The model I have right now for statistics seems a bit complicated to calculate, maintain. I am looking for some easier options.

Here is the information the visitor will give us :

CREATE TABLE rating
(
  rating_id integer NOT NULL, // primary key
  age_range integer DEFAULT 0,
  comment_text character varying,
  friendly_stars numeric DEFAULT 0,
  gender character varying,
  other_stars numeric DEFAULT 0,
  overall_feedback boolean DEFAULT false,
  relative boolean DEFAULT false,
  quality_stars numeric DEFAULT 0,
  save_time timestamp without time zone
)

Here is the Statistics and monthly statistics I have. Monthly statistics will actually save daily computed statistics with month code, so it's easier to isolate months also from that was something I thought :

CREATE TABLE monthly_statistic
(
  mstat_id integer NOT NULL, // Primary key
  daily_value timestamp without time zone,
  female_ratio character varying,
  friendly_quality numeric DEFAULT 0,
  high_age_ratio character varying,
  less_age_ratio character varying,
  man_friendly numeric DEFAULT 0,
  man_ratio character varying,
  mid_age_ratio character varying,
  other_quality numeric DEFAULT 0,
  service_quality numeric DEFAULT 0,
  woman_friendly numeric DEFAULT 0,
  statistics_id integer NOT NULL, // assocication with Statistics
)

And finally, here is Statistics :

CREATE TABLE statistics
(
  statistics_id integer NOT NULL,
  less_age_month character varying, // Less age means 18-24
  less_age_week character varying,
  less_age_year character varying,
  mid_age_month character varying, // Mid_age means 24-60
  mid_age_year character varying,
  mid_age_week character varying,

 more_age_month character varying, // More age means 60+
  more_age_week character varying,
  moreageyear character varying,
  month_friendly numeric DEFAULT 0,
  month_man character varying,
  month_other numeric DEFAULT 0,
  month_quality numeric DEFAULT 0,
  month_woman character varying,

  week_friendly numeric DEFAULT 0,
  week_man character varying,
  week_other numeric DEFAULT 0,
  week_quality numeric DEFAULT 0,
  week_woman character varying,
  year_friendly numeric DEFAULT 0,
  year_man character varying,
  year_other numeric DEFAULT 0,
  year_quality numeric DEFAULT 0,
  year_woman character varying,
  restaurant_branch_id integer NOT NULL, // Association with resto branch
)

So as you can see I have created values for week, month and year. But if the user wishes to see last week or this weeks statistics, then I need something more fine-grained, that's why I created monthly-statistics, with which I can save information based on per day.
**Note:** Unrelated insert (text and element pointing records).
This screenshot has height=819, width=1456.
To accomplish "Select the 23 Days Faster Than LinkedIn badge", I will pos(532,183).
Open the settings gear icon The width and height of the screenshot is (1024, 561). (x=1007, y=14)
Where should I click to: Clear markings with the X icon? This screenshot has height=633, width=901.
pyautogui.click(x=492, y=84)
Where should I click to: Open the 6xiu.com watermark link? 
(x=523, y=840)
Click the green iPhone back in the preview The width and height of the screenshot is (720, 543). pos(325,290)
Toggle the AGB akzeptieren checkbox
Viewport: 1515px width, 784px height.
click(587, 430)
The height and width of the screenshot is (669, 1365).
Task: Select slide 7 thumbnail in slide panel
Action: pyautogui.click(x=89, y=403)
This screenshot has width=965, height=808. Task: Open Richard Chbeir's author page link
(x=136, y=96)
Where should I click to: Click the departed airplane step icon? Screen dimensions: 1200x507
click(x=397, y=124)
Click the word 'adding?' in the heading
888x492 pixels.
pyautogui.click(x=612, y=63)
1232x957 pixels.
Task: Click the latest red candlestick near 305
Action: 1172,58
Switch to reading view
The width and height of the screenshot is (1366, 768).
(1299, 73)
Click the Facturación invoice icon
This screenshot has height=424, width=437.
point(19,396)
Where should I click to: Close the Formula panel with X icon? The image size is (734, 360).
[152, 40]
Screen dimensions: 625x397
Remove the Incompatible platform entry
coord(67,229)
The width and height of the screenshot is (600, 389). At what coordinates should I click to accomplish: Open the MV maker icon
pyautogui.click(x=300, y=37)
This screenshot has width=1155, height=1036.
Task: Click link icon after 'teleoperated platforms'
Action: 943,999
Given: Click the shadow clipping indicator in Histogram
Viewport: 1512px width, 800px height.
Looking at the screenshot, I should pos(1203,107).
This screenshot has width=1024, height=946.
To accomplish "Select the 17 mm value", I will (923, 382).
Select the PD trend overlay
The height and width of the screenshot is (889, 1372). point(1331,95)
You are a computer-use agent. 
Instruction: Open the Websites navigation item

I have to also show information like, within 1 week or 1 month or 1 year, how many of them were males or females, how many were with age 18-24, etc. I hope you guys get the idea. Kindly let me know if this data-model sounds suitable or if you guys have any idea for a better one.

Please note, that statistics are calculated only in night, not real-time and I am using PostgreSQL.. Have a good day.

Best Answer

Save all of the raw ratings (i.e. individual user inputs) with the date on which the rating was recorded.

Then you can calculate all of your weekly, monthly and yearly statistics based on the raw data each night. These rolled up statistics should also be dated (with a date range). In this way you can also keep multiple weeks, months and years so that you can look at trends if you like.

This is often called a data warehouse. It is a common way of pre-calculating rolled-up statistics for quick and easy reporting.

When you get past the longest of your roll-ups (e.g. 1 year) you can start to throw away your raw transactional data if you're worried about how much space it takes up.